### What you have to do:
Exact copy, no pictures: repeat the data that follows.

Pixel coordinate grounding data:

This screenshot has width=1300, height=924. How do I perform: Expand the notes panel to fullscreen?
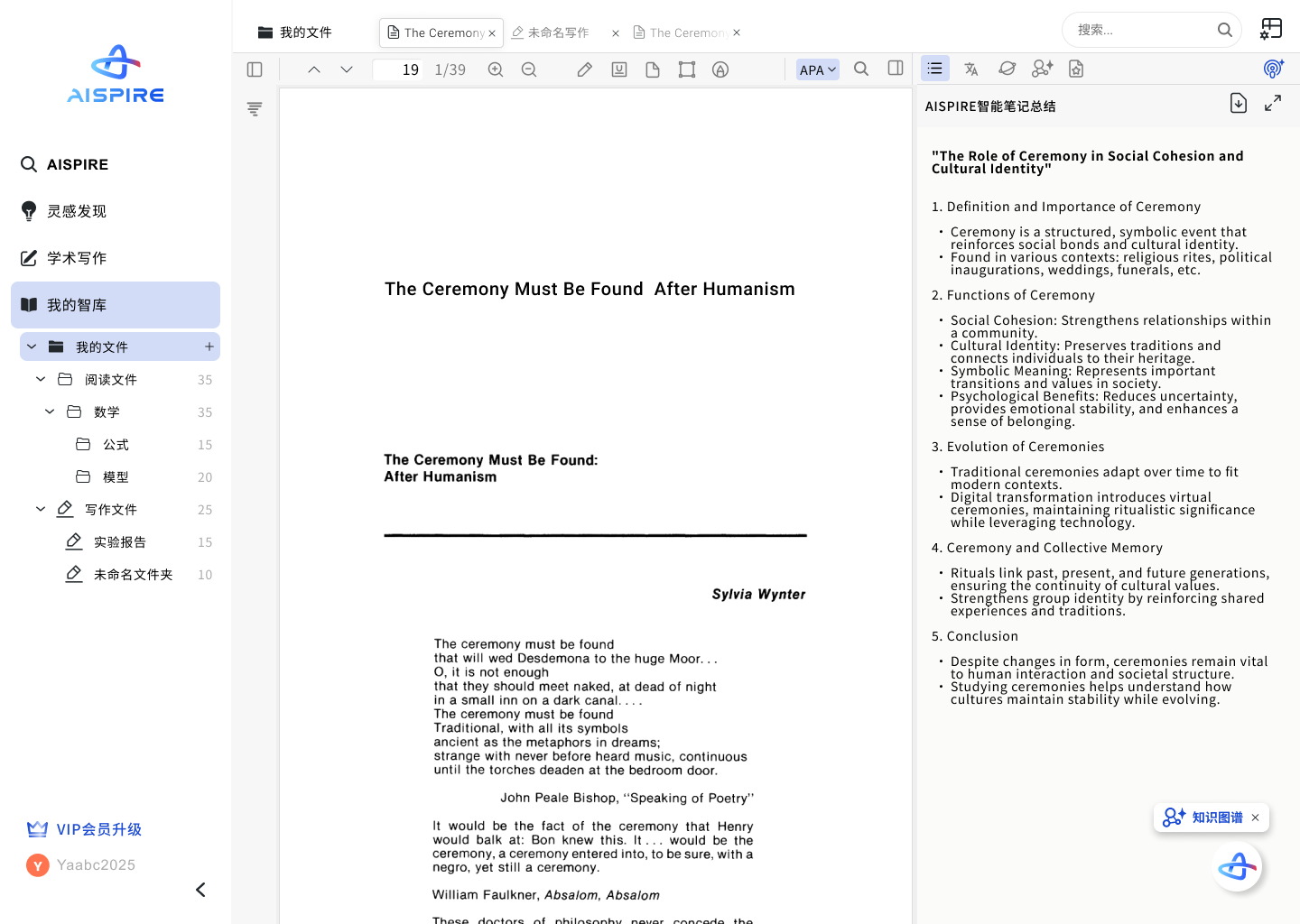coord(1273,104)
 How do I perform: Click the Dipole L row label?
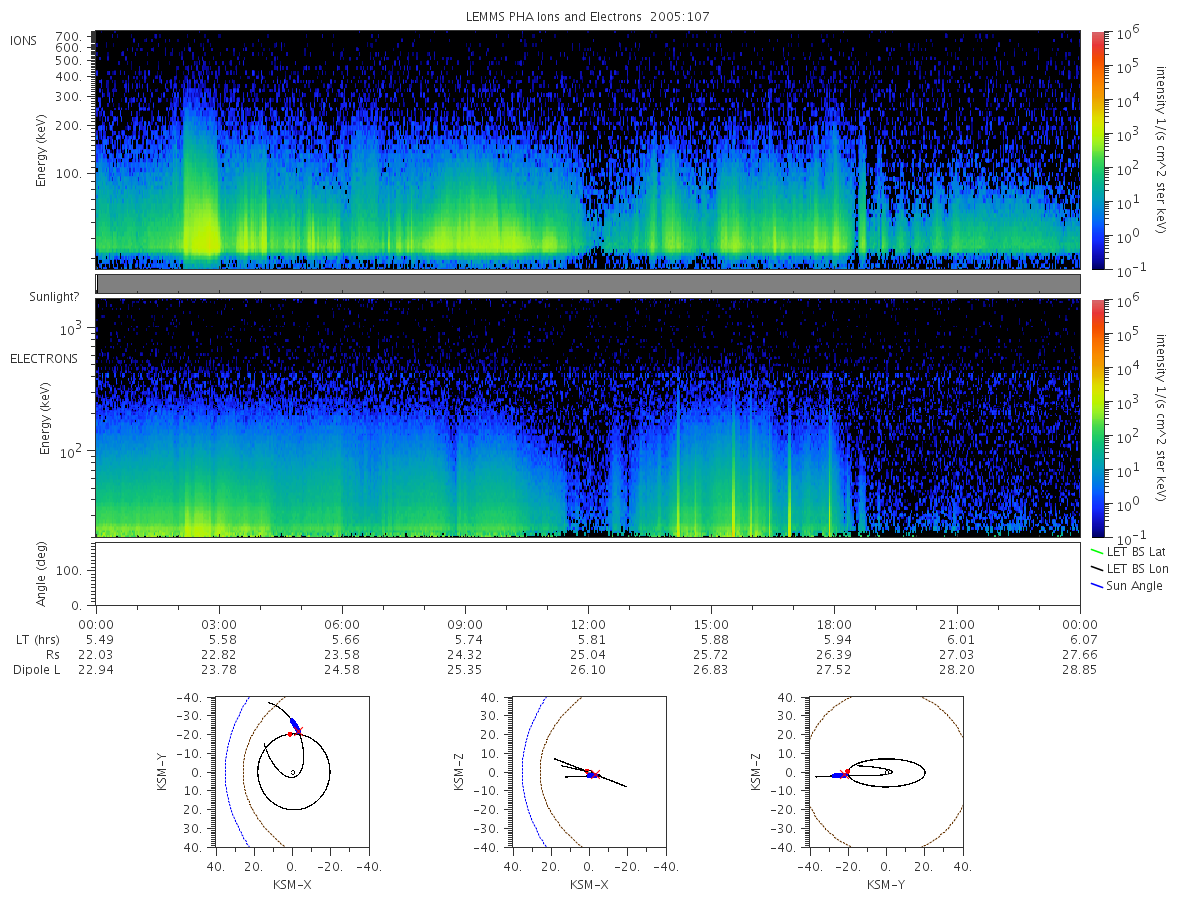[36, 670]
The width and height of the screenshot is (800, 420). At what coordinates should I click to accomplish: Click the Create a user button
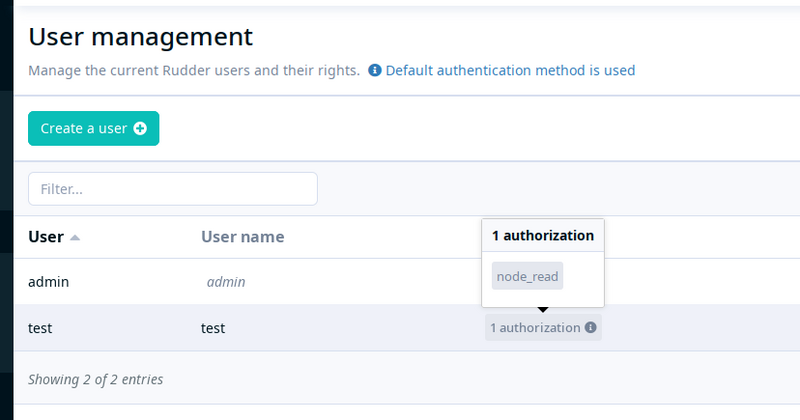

### Output below:
This screenshot has width=1300, height=924. How do I perform: Expand the notes panel to fullscreen?
coord(1273,104)
 How do I perform: Click the Dipole L row label?
[36, 670]
The width and height of the screenshot is (800, 420). At what coordinates should I click to accomplish: Click the Create a user button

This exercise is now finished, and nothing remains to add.